- [Reading passage]
The clash and swash of costumed warriors on a stage is not real battle, and the slashing of pallet knife and thrusts of paintbrush are no less theatre in the hands of Jerzy (George) Lesniewicz.
His old-country Polish heritage is dabbed all over his artist's psychology, as he taps out impressionist jabs on the canvas.
"People think it has to be lifelike but the nice way of saying it is, it's all phoney," said Lesniewicz. "When people start out painting, they think they have to recreate on the canvas what they have before them in reality. But these things are just shapes. All you need to do is suggest the shapes to the viewer. What you are really after is the light value. The authenticity of a painting lies in your sense of the light value."
The longtime Prince George artist has turned his hand to everything from graphic design to political cartoons, but the detached studio at his College Heights home is the nest he prefers, at least when he is not out on the backroads and meadows of the area for inspiration.
"It is so important to be there, and you can't even use a photograph to get you your painting. Photographs don't give you the truth of what is really there. The shapes are in the photograph, but usually the light conditions you saw with your eye are not seen by the camera."
He knows that other tool almost as well. He is an avid and studied photographer, but for its own sake.
"People ask why I take photos but I don't paint from photos. They are different animals. I am a painter. If I could represent the world as well with a photograph, I'd be a photographer, and that is the discipline I'd pursue."
He and wife Angela travel extensively, both locally and internationally. In addition to the pleasures of experiencing other locales and cultures, Lesniewicz also uses the different scenes and light conditions to inspire more art. He does simple still-life of fruit, or scenes of wind-whipped grass, or the bodies of boats dumped on the shore, a tree or a face, it is not a particular subject that consistently draws him in, it is the place itself and how the scene unfolding in front of him registers.
"The mind fills in the rest. The mind - we don't give people enough credit. If you try to spoon-feed the mind, that's where you get schlocky art," he said.
He certainly appreciates the master works, judging by the other art on the walls of his home. He has a series of Salvador Dali lithographs. He has a framed poster from the 1800s advertising the Jacob Hoffmann Brewing Company. He has the oil-on-canvass depictions by his friend and fellow Prince George painter Gene Bricker. He has also kept a few of his own that have won awards or been appreciated particularly highly by his family and friends.

- [Things to do]
**A.** In the article about painter Jerzy Lesniewicz, list every subject he is said to paint.
**B.** Quote the article about Jerzy Lesniewicz starting at "The longtime Prince" and ending at "area for inspiration.".

- [Input data]
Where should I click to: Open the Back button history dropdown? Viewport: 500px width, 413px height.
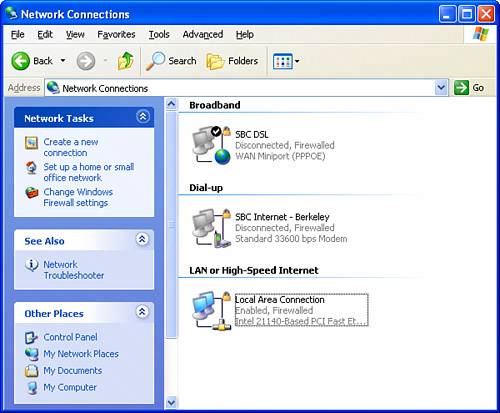(x=63, y=61)
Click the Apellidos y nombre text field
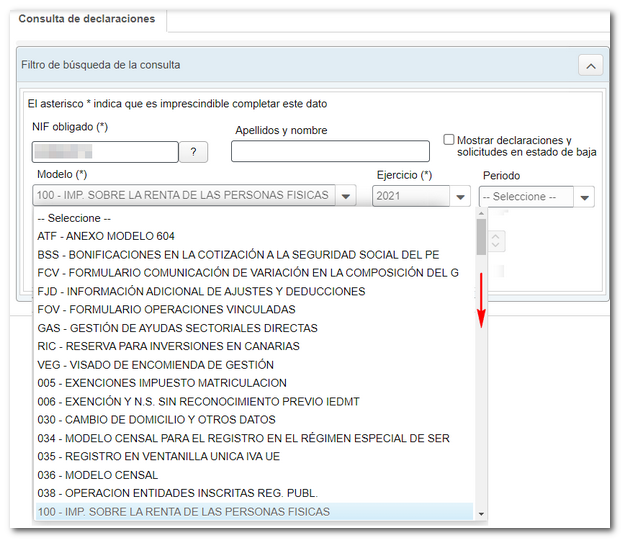The image size is (621, 539). coord(330,152)
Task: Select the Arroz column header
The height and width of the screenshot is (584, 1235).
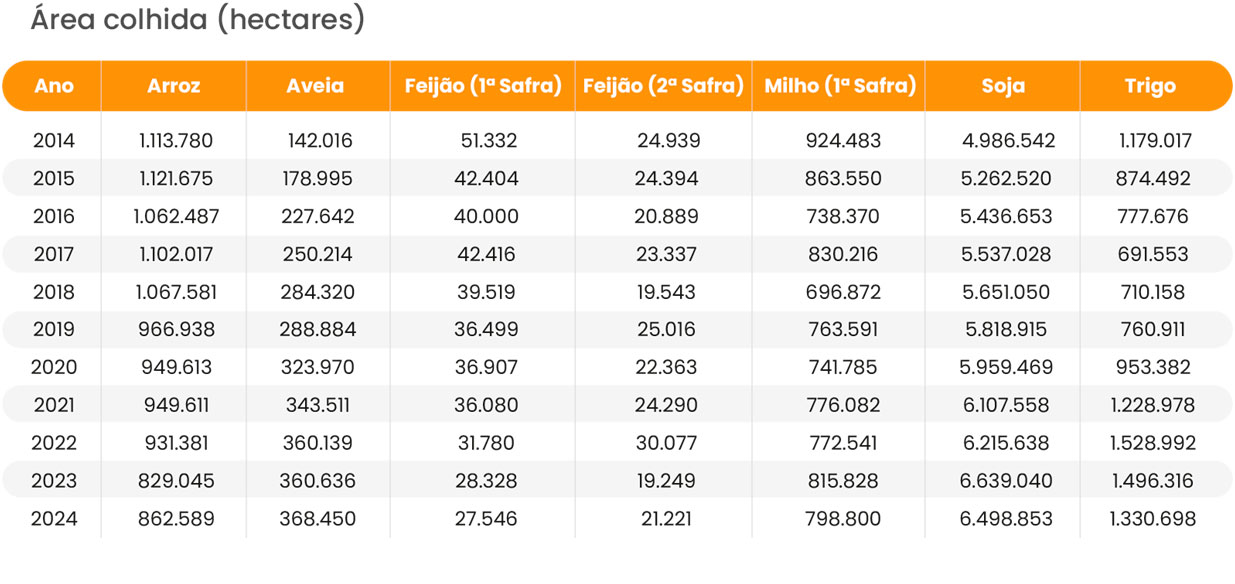Action: pos(174,86)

- [Answers to the exercises]
**A.**
- simple still-life of fruit
- scenes of wind-whipped grass
- the bodies of boats dumped on the shore
- a tree
- a face

**B.**
The longtime Prince George artist has turned his hand to everything from graphic design to political cartoons, but the detached studio at his College Heights home is the nest he prefers, at least when he is not out on the backroads and meadows of the area for inspiration.